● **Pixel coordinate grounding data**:
+++++
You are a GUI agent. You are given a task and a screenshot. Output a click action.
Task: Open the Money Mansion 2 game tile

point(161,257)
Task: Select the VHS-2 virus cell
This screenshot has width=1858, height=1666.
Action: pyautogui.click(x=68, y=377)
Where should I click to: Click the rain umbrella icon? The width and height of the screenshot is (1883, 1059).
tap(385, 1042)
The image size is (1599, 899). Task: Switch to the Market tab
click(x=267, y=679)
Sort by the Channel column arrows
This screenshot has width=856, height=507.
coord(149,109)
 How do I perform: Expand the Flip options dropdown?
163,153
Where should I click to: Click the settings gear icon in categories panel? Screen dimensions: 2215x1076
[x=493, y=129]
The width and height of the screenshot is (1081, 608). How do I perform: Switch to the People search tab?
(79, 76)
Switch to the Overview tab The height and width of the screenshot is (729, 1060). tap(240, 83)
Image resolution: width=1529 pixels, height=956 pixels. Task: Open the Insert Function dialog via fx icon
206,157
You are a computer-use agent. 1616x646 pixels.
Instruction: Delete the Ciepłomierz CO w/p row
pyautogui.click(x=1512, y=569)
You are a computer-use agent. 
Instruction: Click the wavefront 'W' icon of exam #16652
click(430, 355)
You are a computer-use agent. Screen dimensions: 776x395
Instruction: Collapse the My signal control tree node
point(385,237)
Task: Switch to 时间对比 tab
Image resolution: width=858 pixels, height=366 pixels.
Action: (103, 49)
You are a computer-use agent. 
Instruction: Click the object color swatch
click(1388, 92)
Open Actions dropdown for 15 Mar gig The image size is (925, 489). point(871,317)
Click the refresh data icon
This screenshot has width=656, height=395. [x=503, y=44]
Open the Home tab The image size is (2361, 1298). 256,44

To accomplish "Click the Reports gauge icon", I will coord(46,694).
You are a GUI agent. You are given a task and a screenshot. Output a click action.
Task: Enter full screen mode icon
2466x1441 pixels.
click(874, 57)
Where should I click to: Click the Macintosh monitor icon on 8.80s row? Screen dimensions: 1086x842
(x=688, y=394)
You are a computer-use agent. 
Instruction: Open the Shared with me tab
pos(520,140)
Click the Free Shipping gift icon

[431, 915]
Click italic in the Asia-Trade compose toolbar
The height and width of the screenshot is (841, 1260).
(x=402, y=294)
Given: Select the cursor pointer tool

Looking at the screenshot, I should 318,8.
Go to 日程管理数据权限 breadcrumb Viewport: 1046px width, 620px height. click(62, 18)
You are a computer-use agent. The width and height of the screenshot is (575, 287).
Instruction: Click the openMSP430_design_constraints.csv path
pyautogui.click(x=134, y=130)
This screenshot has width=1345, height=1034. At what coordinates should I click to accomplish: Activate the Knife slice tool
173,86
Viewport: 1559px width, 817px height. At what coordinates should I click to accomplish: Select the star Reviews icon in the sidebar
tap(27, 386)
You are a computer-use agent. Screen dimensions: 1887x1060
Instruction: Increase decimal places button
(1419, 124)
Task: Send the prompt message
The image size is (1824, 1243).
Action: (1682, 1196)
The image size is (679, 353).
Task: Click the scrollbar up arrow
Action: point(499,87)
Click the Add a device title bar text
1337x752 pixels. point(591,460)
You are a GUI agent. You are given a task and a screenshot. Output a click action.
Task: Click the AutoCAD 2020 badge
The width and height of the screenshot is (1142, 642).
+++++
● **Problem description**: Each line of the entries above that contains "computer" is to be copied.

● **Task result**:
You are a computer-use agent. 1616x646 pixels.
You are a computer-use agent. 
You are a computer-use agent. Screen dimensions: 776x395
You are a computer-use agent. 
You are a computer-use agent. 
You are a computer-use agent. The width and height of the screenshot is (575, 287).
You are a computer-use agent. Screen dimensions: 1887x1060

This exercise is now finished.